If this had happened to me I would have completely disenfected the tank, new gravel and fully cycled before putting any fish in the tank.
To be safe,,,,Get your Danios into a hospital tank, clean, recycle your tank, renew your filter medium,,,,,,
Let me know how you get on.
Ray


----------



## fish monger (Dec 29, 2011)

It could be the stuff from the bad ornament and ammonia is probably part of the problem with the fish. I forgot. Do you have live plants in that tank ?


----------



## silvershark (Nov 30, 2012)

yes i do have live plants , wisteria cabomba amazon swords and anacharis


----------



## silvershark (Nov 30, 2012)

hi ray
i have put my filter back to the slower B position and the water has cleared up, can i not just clean the filter ? and start the cycle again ?


----------



## willow (Sep 9, 2006)

hi
can you not just gently rinse the filter out in water from the tank
on water change day ?


----------



## fish monger (Dec 29, 2011)

If slowing down the filter caused the water to clear, it sounds to me like it was blowing something around.


----------



## willow (Sep 9, 2006)

i'm not familiar with the filter OP is operating,could it not house
some fine filter wool ?


----------



## silvershark (Nov 30, 2012)

it looks as though the filter has cleaned the tank pretty good in the last 1/2 hour so why does it spit out these particles when i put it on full power ? will i be able to clean the filter and start the cycle again ? or can i partially clean the filter and keep the cycle going ?


----------



## fish monger (Dec 29, 2011)

willow said:


> i'm not familiar with the filter OP is operating,could it not house
> some fine filter wool ?


I'm sure it could and your suggestion concerning gently cleaning the filter media at water change time is a good one.
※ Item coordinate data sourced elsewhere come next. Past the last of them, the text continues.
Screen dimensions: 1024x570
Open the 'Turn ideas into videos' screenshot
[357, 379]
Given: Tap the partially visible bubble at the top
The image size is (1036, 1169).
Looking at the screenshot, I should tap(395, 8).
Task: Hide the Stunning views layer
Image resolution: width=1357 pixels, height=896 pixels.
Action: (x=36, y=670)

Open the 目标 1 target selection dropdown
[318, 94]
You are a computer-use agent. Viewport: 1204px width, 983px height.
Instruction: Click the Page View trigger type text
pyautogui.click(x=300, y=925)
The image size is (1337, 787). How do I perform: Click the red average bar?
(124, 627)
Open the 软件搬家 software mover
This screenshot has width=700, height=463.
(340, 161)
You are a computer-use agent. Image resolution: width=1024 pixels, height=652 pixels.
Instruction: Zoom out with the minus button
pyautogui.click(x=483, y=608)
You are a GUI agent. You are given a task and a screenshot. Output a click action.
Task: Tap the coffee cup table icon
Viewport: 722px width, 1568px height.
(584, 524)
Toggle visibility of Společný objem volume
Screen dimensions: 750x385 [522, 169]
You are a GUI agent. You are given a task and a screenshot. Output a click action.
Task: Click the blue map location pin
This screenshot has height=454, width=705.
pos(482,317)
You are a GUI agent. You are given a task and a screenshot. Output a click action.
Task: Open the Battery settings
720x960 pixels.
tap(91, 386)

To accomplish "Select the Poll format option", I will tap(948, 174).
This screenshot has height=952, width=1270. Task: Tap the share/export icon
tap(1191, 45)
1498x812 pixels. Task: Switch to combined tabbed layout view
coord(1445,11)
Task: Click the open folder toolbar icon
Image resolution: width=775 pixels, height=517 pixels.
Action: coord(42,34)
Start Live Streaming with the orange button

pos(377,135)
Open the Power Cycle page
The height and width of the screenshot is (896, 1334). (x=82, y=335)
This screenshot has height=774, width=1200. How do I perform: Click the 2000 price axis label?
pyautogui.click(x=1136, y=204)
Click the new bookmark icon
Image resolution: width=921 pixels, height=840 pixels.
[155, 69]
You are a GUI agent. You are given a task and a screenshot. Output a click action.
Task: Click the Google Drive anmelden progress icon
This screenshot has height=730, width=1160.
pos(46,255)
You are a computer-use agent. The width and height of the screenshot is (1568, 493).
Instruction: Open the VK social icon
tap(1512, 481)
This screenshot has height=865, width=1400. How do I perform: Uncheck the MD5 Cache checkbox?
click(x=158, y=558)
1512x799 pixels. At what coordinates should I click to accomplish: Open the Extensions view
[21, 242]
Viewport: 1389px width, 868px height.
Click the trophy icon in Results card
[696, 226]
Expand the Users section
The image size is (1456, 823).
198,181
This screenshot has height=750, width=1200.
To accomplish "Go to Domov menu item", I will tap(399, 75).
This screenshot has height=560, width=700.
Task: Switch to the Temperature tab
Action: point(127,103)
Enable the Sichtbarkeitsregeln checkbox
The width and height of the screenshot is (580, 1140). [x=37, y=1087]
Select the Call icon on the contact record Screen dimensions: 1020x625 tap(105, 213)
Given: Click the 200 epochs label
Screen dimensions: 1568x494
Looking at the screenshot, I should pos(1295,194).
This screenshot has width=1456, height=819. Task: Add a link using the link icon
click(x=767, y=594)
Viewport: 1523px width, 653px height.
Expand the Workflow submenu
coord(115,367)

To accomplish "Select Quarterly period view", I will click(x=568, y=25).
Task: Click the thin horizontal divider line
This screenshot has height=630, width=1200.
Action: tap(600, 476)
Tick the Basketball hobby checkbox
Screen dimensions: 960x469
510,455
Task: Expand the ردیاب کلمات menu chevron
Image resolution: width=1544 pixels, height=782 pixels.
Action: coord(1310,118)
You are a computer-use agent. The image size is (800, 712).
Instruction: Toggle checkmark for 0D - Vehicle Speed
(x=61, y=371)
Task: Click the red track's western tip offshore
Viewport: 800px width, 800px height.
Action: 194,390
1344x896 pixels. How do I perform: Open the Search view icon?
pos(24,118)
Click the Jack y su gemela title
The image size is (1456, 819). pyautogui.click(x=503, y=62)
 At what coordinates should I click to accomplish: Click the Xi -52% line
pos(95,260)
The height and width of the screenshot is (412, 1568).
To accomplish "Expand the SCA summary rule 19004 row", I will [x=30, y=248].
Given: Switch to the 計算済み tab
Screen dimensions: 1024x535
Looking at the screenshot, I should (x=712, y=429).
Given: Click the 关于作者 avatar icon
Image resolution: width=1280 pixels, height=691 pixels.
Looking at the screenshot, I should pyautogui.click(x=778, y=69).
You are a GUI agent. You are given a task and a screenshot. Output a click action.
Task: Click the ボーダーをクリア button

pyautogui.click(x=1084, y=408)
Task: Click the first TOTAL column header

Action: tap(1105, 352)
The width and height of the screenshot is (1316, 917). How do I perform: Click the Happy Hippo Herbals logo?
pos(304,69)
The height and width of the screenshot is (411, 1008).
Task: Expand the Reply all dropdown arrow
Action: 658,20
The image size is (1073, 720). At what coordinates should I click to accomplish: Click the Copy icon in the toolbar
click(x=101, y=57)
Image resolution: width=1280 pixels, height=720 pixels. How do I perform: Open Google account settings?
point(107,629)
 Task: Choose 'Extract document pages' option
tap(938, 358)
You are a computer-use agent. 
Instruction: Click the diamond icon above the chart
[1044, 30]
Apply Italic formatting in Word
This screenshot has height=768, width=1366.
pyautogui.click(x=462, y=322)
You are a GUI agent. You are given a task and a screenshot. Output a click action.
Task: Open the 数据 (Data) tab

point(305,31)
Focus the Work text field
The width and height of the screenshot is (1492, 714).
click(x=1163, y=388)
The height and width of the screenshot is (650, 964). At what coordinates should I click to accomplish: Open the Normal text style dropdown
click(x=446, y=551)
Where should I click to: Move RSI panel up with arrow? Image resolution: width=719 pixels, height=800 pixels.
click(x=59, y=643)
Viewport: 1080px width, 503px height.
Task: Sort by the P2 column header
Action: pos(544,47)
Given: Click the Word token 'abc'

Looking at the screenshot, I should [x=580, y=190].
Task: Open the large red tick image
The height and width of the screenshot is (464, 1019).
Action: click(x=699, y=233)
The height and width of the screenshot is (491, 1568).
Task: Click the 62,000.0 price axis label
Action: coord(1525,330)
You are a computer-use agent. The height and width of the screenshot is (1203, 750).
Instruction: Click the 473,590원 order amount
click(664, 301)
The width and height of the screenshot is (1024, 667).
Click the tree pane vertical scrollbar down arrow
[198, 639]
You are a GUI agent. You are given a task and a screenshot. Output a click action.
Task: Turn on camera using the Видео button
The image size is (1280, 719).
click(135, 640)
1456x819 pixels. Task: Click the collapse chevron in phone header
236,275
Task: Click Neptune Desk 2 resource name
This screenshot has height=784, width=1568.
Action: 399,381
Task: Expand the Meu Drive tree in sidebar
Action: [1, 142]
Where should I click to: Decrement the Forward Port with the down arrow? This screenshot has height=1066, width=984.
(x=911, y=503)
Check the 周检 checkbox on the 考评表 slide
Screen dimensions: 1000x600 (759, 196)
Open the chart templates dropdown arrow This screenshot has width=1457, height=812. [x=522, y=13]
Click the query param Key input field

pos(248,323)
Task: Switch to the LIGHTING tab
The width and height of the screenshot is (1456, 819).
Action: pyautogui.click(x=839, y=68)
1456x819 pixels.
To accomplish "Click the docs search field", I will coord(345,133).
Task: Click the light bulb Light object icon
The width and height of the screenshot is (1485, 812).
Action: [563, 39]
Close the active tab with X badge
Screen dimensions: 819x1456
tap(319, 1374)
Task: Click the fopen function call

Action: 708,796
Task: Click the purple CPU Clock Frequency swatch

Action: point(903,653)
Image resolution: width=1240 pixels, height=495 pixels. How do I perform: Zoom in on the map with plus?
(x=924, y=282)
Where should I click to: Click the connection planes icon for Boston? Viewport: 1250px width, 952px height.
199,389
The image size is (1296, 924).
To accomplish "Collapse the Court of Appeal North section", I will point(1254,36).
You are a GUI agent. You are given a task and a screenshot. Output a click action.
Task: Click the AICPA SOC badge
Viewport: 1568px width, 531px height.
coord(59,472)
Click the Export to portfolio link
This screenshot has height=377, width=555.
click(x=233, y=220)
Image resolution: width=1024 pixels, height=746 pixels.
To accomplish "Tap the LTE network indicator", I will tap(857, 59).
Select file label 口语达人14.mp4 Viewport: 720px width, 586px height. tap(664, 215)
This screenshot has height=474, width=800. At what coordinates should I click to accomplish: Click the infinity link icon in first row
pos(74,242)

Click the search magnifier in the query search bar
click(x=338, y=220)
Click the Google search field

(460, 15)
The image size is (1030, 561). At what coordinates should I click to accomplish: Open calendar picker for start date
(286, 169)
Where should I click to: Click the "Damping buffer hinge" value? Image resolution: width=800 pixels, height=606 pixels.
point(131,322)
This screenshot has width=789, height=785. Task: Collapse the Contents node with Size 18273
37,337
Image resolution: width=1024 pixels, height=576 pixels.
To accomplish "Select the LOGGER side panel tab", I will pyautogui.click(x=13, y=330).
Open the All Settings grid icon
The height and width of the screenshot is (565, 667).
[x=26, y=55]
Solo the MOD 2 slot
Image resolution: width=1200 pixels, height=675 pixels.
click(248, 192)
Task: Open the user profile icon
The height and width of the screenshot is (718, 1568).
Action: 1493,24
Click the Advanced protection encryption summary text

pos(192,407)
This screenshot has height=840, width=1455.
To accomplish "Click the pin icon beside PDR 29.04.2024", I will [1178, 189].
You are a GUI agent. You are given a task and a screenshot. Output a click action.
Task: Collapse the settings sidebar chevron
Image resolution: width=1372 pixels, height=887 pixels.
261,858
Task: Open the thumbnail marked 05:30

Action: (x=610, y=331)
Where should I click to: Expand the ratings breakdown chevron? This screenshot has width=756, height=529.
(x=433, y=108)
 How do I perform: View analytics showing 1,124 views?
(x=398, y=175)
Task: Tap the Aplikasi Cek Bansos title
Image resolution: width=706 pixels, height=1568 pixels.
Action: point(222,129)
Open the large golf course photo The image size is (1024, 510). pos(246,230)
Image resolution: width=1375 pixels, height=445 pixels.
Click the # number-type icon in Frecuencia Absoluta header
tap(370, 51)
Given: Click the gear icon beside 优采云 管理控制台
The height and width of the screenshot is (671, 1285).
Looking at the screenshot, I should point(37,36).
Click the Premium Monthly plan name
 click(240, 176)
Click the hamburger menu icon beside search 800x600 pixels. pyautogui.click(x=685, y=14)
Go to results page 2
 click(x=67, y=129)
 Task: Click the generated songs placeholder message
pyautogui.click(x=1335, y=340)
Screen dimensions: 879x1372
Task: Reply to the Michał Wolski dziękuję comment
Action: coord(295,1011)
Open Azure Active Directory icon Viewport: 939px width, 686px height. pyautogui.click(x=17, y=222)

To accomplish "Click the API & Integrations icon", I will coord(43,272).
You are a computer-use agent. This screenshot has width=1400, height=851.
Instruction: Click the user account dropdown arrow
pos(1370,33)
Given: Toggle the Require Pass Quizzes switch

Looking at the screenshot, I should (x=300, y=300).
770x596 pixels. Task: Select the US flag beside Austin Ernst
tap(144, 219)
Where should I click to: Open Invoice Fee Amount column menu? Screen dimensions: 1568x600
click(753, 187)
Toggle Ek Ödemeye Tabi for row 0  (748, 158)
I would continue on the current course and do either more frequent or larger water changes to get that ammonia down.


----------



## willow (Sep 9, 2006)

do you have to actually run it on a higher speed ?
just rinse it out,rather than start again,you'll find bacteria grows
on all surfaces not just in the filter,so don't worry to much over it.


----------



## silvershark (Nov 30, 2012)

fish monger said:


> I'm sure it could and your suggestion concerning gently cleaning the filter media at water change time is a good one. I would continue on the current course and do either more frequent or larger water changes to get that ammonia down.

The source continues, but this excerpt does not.